Postby Mr. Taxidermist » Mon Apr 07, 2014 12:47 pm

seacern,

You claim to be part of a "silent majority" but I personally believe that 99% of the folks in this state could care less about the issue. The hard truth that your side must face is that most North Carolinians want to be able to go to their local seafood restaurant or market and purchase a quality fish dinner for themselves and their families at the best possible price. They could care less whether or not you catch a limit each time you go fishing.

Your claim that our diver numbers have been devastated by gill netting simply is not substantiated. I did not see in any of the documents you posted where thousands of scaup were being killed with gill nets. I know commercial fishermen. IF one of them had caught 300 scaup in a single night, he would have taken them from his nets, cleaned them, and they would have served as food for himself, his family, and his neighbors. The one thing he absolutely would NOT have done is spout his mouth off about it to a group that is trying to take away his livelihood. If that many scaup were being killed, the FEDS would not allow the practice to continue.

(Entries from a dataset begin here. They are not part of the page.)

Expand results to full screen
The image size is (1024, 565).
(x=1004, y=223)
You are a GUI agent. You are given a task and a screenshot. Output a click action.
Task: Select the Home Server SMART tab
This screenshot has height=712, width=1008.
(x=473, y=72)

Further, if you are really serious about the status of the fishery and conservation, surely you will support my initiative to close all inshore waters to all fishing activities (commercial and recreational) for a minimum period of 5 years to allow the fishery to recover. If you don't support that, you need to shut your mouth. Otherwise, it is clear that your argument focuses on allocation of the resource instead of conservation of it.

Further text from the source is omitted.